President Donald Trump "probably" has the power to pardon himself in connection with the Russia investigation, his lawyer Rudy Giuliani said on Sunday.
"He has no intention of pardoning himself but he probably— not to say he can’t," Giuliani said.
Giuliani was responding to a question from George Stephanopoulos on ABC's This Week about a New York Times report on Saturday that the president's legal counsel had sent a letter to special counsel Robert Mueller in January.
The letter argues against a special counsel subpoena compelling the president to testify. The lawyers, Jay Sekulow and John Dowd (who has since left the Trump legal team), wrote that the president cannot obstruct justice by not cooperating with the investigation into Russia's interference with the election because he is constitutionally empowered to “if he wished, terminate the inquiry, or even exercise his power to pardon.”

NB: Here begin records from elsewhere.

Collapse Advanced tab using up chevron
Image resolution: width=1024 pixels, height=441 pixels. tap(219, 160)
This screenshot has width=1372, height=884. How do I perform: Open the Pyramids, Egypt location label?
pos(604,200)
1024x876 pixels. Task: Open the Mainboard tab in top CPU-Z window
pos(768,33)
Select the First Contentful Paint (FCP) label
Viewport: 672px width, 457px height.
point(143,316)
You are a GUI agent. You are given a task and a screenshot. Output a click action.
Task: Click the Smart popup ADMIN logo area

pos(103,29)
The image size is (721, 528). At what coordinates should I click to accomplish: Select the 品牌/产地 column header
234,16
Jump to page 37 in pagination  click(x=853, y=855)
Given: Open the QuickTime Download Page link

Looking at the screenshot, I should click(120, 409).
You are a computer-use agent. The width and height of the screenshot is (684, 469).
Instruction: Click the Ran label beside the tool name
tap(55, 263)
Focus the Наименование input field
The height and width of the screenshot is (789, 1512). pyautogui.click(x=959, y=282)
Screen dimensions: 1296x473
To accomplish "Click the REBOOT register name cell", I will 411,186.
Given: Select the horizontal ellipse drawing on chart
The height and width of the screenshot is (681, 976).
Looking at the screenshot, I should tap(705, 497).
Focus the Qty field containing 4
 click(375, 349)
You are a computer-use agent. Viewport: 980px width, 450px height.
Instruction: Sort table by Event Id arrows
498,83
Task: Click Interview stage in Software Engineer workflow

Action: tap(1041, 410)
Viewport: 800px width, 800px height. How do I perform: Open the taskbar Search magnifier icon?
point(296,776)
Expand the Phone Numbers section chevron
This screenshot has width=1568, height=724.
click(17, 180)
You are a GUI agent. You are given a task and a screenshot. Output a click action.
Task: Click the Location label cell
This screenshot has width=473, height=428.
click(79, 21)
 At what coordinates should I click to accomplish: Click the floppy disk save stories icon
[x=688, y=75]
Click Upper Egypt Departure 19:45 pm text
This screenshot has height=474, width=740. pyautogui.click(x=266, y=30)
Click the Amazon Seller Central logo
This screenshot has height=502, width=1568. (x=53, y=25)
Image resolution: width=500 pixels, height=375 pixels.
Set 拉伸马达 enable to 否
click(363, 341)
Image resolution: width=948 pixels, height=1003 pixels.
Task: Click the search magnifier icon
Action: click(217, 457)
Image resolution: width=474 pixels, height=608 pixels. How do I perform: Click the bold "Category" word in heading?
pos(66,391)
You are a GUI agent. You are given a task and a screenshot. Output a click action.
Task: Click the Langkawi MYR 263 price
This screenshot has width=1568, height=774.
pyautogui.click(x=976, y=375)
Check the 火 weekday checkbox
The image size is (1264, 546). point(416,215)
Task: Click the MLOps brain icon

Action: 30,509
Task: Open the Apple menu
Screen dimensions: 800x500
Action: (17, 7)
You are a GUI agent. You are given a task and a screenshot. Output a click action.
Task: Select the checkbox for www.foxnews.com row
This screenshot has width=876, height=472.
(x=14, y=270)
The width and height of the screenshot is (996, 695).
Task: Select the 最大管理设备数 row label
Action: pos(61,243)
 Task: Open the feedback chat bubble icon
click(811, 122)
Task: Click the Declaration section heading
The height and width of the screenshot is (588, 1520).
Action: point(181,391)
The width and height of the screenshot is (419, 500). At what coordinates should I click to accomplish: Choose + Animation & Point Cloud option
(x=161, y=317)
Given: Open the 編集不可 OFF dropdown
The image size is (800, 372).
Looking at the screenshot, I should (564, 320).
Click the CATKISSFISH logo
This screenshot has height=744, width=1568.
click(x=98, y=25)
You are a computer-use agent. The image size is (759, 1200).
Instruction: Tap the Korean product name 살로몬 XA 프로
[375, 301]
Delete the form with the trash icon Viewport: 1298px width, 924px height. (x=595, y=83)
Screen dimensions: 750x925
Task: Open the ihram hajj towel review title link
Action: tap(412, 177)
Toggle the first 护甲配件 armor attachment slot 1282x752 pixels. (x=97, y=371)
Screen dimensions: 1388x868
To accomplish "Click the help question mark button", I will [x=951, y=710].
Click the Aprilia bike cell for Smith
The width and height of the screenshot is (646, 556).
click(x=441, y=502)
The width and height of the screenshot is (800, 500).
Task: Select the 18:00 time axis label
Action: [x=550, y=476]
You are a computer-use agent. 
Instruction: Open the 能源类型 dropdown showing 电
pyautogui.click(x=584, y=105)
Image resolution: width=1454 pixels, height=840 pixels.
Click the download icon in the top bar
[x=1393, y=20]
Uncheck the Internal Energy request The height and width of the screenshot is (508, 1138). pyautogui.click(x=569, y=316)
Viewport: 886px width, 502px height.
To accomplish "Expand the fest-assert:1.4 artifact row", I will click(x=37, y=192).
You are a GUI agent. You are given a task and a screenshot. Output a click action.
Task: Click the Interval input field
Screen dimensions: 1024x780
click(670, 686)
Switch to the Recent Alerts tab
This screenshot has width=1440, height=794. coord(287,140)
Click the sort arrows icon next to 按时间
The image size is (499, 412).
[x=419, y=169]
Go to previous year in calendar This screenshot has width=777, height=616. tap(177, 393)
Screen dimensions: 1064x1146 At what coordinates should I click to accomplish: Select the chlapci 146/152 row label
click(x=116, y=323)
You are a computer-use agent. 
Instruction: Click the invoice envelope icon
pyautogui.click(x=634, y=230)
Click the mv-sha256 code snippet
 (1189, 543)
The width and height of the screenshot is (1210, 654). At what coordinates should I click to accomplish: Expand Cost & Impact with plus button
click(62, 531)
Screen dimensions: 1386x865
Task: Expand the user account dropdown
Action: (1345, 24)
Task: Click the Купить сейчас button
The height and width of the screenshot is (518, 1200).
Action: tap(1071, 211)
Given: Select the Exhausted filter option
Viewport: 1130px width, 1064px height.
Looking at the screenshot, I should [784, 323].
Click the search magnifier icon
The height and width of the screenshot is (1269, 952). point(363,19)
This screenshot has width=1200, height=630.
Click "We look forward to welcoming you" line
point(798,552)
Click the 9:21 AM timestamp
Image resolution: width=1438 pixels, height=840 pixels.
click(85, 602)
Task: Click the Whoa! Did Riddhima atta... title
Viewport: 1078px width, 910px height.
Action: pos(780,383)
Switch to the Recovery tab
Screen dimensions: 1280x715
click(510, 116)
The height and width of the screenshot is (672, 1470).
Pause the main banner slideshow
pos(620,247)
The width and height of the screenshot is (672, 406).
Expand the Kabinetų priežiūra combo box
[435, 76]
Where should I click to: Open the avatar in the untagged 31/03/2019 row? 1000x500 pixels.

Giuliani told Chuck Todd on NBC's Meet the Press that while he didn't write the letter he agreed with "about 80%" of it.
"Do you and the president’s attorneys believe the president has the power to pardon himself?" Stephanopoulos asked.
"He’s not, but he probably does," Giuliani said, adding that it was an interesting constitutional question.
"It would be an open question. I think it would probably get answered by, Gosh, that’s what the Constitution says and if you want to change it, change it."
But on NBC, Giuliani also warned that if Trump pardoned himself it “would lead to, probably, an immediate impeachment."
In July, the Washington Post reported that Trump was asking people close to him about the extent of his powers to pardon family members, aides, and even himself.
In response to that story, Sekulow told Stephanopoulos that the president wasn't discussing pardons. But on the same day, then–communications director Anthony Scaramucci told CNN's Jake Tapper that he had conversations with both Sekulow and the president about pardons.
Both Sekulow and Scaramucci added at the time that pardons were a nonissue because the president had not committed any crimes. Giuliani did not make that assertion.
On Sunday, Giuliani also said that Trump should not have to be interviewed by the special counsel: "This is the reason you don't let the president testify; our recollection keeps changing."
He was responding to questions about the letter's revelation that Trump did in fact dictate a statement sent to the New York Times from his son Donald Trump Jr. last July, which falsely said that the main objective of Trump Jr.'s 2016 meeting with a Russian lawyer was to talk about adoption issues.
Both Sekulow and White House press secretary Sarah Huckabee Sanders have publicly denied that the president dictated the letter several times.
On Sunday morning, the president tweeted a quote from a Fox News host Jesse Watters defending him against any obstruction of justice.
He went on to say that the FBI and Department of Justice should have told him about their open investigation into Paul Manafort during his campaign, adding that Manafort "wouldn't have been hired" if Trump knew that the FBI was investigating him.
The FBI does not typically discuss open investigations.
The president has previously complained that investigators never warned him Russia would try to infiltrate his campaign, but he was briefed by officials in August 2016 that foreigners, including Russians, would try to interfere.